Hawk nodded. Today’s snack special was raspberry turnovers in a cardboard box. Hawk stood and walked over to the table and selected a turnover from the box. He looked at me. I nodded. He selected another one and came back and handed it to me, and sat down with his. In silence we ate our turnovers and drank our coffee and looked at Susan’s door. Vinnie got the sear and trigger reassembled and flexed the trigger gently and nodded to himself and continued with the reassembly.

“Russell Costigan,” Hawk said.

“Russell Costigan,” I said.

“Guy Susan ran off with back then.”

“I know who he is,” I said.

“We both know, this about him.”

I shrugged.

“We both know you couldn’t kill him like you wanted,”

Hawk said.

“Wouldn’t have taken me where I wanted to go,” I said.

“So you sat on it,” Hawk said. “But it didn’t go away; and now here’s Doherty. Wife runs off with someone turns out to be a bad man, and this time it gets him, and her, killed.”

I didn’t say anything.

“Maybe I’m just looking for justice,” I said.

“Maybe you looking for revenge,” Hawk said.

“Maybe they’re the same thing.”

“Now you thinking like me,” Hawk said.

“Uh-oh.”

“So we both know Alderson did them, or had them done. Whyn’t you just shoot him and get it done?”

“Because I’m not like you,” I said.

“Tha’s right,” Hawk said.

I looked at him. He smiled.

“I need to get him the right way,” I said.

“Tha’s right,” Hawk said.

“Lemme think about it,” I said.

60.

I stayed with the rest of the posse in a state of high readiness while Susan had her fifty-minute hour with Alderson or Turner or whoever he really was. When they were through and he had uneventfully gone, she came into the spare room. She was in her understated, for Susan, shrink garb. Today it was a dark blue velvet blazer over designer jeans.

“Anything?” I said.

“Interesting,” she said. “Nothing that can’t wait. I have my next client in a minute.”

“Can you give me a one-sentence slug line, on ‘interesting’?”

“I think there’s some kind of masturbatory mental sex going on,” she said.

Vinnie turned his head to look at her. Chollo smiled. Hawk showed nothing. Which was what Hawk always showed.

“In whose mind,” I said.

Susan grinned at me.

“I have a Harvard Ph.D.,” she said.

“So, only in his mind,” I said.

“Exactly,” Susan said.

“You think he’s still trying to seduce you?” I said.

“I think he thinks he has.”

“Which is why he keeps coming?” I said.

“He has not forgotten that he wants to use me against you.”

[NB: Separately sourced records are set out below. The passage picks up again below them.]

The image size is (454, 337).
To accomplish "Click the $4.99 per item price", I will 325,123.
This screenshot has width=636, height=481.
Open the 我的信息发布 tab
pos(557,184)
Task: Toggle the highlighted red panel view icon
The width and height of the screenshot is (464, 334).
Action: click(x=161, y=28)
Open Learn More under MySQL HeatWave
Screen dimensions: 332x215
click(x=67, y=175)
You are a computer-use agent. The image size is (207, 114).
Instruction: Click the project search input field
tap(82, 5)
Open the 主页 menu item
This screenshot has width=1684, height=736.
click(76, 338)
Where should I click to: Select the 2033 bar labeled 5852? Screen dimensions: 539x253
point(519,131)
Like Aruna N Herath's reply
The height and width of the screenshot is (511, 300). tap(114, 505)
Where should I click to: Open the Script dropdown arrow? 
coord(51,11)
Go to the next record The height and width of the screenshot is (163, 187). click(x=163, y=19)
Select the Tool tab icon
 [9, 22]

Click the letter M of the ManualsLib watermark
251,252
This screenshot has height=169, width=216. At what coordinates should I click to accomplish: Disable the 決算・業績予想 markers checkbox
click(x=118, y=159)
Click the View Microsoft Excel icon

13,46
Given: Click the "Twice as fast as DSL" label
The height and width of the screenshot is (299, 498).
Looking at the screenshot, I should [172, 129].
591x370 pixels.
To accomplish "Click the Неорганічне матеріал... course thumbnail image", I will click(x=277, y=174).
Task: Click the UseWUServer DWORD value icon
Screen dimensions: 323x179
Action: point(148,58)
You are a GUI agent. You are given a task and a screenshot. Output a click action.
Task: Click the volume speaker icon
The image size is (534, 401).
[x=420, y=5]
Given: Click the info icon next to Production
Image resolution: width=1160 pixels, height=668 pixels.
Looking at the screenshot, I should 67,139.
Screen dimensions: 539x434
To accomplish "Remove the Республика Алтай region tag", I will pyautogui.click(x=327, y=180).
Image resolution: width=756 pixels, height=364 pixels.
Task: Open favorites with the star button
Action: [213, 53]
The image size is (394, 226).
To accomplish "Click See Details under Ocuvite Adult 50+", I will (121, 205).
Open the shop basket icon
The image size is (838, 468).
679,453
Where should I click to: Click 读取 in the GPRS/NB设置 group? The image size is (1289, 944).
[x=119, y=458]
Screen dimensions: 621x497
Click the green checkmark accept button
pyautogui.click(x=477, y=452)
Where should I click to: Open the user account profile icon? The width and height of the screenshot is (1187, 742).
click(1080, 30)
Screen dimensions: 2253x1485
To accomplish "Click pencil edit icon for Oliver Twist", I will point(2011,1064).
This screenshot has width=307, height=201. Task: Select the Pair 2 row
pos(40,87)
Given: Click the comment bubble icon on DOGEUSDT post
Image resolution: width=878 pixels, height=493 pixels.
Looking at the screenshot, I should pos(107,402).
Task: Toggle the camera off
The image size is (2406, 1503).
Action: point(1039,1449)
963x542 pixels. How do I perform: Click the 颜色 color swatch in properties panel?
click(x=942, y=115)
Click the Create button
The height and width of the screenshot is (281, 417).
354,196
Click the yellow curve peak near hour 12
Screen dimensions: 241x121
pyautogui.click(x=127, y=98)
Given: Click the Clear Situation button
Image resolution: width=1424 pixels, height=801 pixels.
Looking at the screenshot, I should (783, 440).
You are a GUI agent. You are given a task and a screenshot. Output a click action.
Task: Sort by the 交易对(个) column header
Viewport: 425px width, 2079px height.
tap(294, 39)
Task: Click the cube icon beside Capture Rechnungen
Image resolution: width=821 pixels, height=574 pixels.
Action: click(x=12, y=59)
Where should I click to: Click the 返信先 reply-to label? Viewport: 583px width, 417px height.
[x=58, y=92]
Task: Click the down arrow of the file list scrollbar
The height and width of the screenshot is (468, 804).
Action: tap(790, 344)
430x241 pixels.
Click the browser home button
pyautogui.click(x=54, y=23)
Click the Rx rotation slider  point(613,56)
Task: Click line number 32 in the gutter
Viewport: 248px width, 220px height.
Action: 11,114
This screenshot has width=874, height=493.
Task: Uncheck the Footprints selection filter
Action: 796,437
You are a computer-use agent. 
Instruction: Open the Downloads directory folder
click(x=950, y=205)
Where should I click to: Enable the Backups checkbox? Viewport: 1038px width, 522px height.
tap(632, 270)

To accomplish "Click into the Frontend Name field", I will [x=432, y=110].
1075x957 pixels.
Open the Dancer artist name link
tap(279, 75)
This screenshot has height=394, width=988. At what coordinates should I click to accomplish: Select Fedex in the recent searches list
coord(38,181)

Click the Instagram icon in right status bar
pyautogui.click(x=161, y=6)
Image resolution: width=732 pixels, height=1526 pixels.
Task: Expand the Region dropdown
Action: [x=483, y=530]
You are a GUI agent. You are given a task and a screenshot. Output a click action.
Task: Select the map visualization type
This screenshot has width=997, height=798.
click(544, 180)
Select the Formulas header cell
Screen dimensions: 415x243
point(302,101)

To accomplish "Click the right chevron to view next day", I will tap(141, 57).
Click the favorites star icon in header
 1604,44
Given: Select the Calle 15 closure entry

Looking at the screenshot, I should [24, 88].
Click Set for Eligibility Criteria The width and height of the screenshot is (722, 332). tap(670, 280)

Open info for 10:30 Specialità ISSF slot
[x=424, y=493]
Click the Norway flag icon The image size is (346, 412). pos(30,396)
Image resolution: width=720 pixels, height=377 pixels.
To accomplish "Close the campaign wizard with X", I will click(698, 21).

“But the tail has begun to wag the dog?”

“Maybe,” she said.

“And the fact that he has to walk past us when he arrives?”

I said.

“Half the fun,” Chollo said.

We all looked at him.

“You are his enemy,” Chollo said. “If he can walk past you on his way to having mind sex with the señorita . . .”

“Ay, caramba,” I said.

Chollo smiled.

“Sí,” he said.

All of us stared at Chollo. Except Vinnie, who might have been sleeping, or might have been listening to his iPod, or both.

“How you know that?” Hawk said.

“It is a trick we hot-blooded Latins often play in my village,”

Chollo said.

“There’s probably a lot of that going on where you live,”

I said.

“Mucho,” Chollo said.

“And part of my charm, for him,” Susan said, “is that he gets to strut past you and have his imaginary way with me, and strut back out, under, so to speak, my protection . . .”

She looked at her watch.

“You have other charms,” I said as she started across the hall.

She turned and her smile gleamed with possibility.